#### Task requirements:
Check each line of the data below for the word "mootorratas", then extract the ones that have it.

#### Provided records:
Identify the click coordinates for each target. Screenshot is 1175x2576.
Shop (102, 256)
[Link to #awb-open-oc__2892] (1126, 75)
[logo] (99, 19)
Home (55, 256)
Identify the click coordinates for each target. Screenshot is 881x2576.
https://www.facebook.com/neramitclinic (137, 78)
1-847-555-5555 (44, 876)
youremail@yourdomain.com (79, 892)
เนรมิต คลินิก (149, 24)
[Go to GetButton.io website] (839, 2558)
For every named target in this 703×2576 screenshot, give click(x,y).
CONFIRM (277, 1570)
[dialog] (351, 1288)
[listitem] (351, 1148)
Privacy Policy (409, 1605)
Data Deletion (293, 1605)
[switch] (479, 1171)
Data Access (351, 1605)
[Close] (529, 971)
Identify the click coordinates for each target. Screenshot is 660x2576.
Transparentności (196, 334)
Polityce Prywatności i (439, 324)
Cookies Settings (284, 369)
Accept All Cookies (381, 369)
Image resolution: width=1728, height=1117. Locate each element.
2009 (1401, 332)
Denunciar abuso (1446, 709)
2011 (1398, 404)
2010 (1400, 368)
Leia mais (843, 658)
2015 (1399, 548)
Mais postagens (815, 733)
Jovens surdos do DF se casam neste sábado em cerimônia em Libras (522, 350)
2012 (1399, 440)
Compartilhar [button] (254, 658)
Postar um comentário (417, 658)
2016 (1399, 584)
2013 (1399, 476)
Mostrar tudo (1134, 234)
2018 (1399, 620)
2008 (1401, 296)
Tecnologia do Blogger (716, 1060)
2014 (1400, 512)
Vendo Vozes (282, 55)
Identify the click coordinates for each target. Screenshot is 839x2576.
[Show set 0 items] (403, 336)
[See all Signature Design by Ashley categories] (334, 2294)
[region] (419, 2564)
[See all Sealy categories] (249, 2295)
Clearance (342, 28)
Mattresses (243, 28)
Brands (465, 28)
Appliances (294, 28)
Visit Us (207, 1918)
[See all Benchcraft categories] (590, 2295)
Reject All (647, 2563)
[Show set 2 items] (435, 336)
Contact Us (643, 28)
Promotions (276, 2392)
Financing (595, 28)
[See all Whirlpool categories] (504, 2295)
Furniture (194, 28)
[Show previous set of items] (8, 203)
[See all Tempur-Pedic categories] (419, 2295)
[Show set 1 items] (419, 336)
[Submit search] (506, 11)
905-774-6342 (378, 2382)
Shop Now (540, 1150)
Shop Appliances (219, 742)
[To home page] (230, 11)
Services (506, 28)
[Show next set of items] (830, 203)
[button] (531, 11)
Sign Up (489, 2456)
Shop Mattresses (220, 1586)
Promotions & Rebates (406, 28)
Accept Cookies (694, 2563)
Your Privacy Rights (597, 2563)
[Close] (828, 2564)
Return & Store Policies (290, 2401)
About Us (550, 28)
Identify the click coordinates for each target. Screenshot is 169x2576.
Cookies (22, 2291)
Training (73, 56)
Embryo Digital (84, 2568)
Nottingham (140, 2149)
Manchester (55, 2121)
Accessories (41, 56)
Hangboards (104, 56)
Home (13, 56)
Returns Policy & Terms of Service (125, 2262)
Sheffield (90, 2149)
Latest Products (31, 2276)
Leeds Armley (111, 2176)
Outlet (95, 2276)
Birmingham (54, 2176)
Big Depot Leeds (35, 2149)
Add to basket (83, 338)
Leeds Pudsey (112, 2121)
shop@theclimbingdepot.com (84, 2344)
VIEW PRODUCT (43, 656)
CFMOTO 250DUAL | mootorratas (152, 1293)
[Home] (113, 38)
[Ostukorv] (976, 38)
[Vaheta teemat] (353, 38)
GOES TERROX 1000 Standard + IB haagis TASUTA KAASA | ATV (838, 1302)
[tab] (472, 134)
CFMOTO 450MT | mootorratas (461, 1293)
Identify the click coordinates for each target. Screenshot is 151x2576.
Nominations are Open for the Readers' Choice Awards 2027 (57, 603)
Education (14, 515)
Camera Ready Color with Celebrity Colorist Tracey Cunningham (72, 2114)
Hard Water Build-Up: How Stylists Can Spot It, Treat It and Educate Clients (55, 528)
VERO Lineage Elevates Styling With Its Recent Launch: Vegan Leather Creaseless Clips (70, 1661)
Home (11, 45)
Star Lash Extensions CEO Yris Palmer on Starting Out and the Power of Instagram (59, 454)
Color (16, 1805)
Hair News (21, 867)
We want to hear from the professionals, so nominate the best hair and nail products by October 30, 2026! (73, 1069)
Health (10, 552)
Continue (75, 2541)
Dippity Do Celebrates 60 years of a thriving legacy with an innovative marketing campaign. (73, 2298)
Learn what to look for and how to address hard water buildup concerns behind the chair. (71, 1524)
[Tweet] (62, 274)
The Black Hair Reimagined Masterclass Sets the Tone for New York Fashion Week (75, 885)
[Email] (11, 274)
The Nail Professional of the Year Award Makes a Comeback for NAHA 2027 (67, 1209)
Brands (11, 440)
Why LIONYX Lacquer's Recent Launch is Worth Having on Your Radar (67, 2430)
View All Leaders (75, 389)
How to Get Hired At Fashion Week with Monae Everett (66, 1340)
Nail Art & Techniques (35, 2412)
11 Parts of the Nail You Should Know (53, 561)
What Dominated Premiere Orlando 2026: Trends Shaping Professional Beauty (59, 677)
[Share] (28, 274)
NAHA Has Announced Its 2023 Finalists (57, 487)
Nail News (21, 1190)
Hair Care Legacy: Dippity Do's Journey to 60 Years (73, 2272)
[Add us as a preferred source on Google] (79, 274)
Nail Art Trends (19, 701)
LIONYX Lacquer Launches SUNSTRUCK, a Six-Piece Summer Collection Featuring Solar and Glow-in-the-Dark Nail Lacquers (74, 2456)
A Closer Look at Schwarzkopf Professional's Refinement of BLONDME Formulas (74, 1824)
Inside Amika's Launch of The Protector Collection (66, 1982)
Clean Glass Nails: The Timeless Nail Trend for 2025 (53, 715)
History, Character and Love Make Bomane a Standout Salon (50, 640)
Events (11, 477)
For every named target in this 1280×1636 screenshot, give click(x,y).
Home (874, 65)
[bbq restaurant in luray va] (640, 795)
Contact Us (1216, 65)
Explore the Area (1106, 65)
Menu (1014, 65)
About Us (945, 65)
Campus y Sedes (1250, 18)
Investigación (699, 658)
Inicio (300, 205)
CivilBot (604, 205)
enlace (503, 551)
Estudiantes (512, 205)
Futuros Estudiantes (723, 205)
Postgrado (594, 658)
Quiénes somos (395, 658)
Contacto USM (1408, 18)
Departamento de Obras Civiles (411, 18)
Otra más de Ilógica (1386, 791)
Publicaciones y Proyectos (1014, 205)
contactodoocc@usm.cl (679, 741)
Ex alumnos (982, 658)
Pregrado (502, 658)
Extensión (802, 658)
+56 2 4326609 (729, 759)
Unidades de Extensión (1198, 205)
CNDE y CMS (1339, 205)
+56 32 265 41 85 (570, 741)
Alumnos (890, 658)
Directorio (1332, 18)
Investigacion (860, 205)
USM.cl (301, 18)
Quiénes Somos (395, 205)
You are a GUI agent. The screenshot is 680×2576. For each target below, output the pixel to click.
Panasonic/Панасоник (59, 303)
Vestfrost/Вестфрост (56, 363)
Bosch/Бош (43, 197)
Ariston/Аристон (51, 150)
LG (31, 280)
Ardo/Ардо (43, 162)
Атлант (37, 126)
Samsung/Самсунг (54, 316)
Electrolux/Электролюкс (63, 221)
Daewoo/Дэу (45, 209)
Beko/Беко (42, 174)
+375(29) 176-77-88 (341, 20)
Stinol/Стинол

#### Task result:
CFMOTO 250DUAL | mootorratas (152, 1293)
CFMOTO 450MT | mootorratas (461, 1293)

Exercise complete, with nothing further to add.